Orbital solutions for the A–B pair provide an unexpectedly high dynamic mass of 2.69±0.67 Solar mass for component B, suggesting it too may be a binary system. A single star with that much mass would have 17 times the luminosity of the Sun, which is inconsistent with the observed optical luminosity. Photometry of component B suggests it is experiencing extinction from dust along the line of sight.
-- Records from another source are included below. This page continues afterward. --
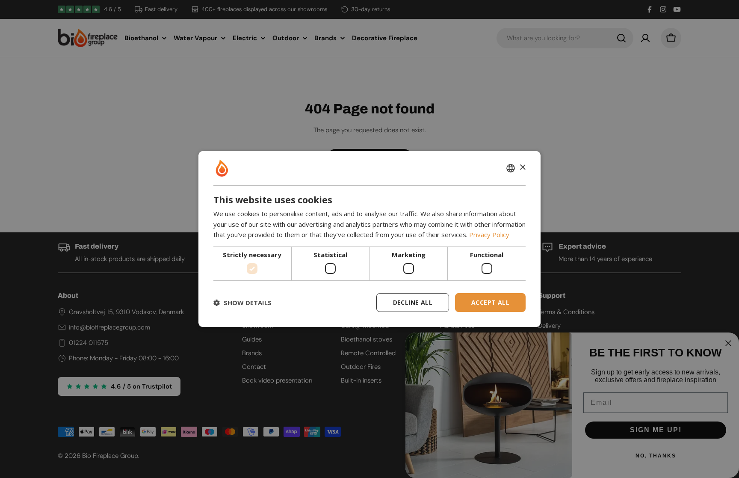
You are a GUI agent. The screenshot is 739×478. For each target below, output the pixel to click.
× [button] (522, 167)
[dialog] (369, 239)
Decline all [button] (412, 302)
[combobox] (510, 168)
The component is variable in the K band, which is consistent with clumps or clouds of dust in orbit.

In 2010, an extended eclipse was observed in the V773 Tauri system. This was interpreted as a circumbinary disk of component B passing in front of component A. The eclipse obscured 70% of the emission from component A and lasted 150 days.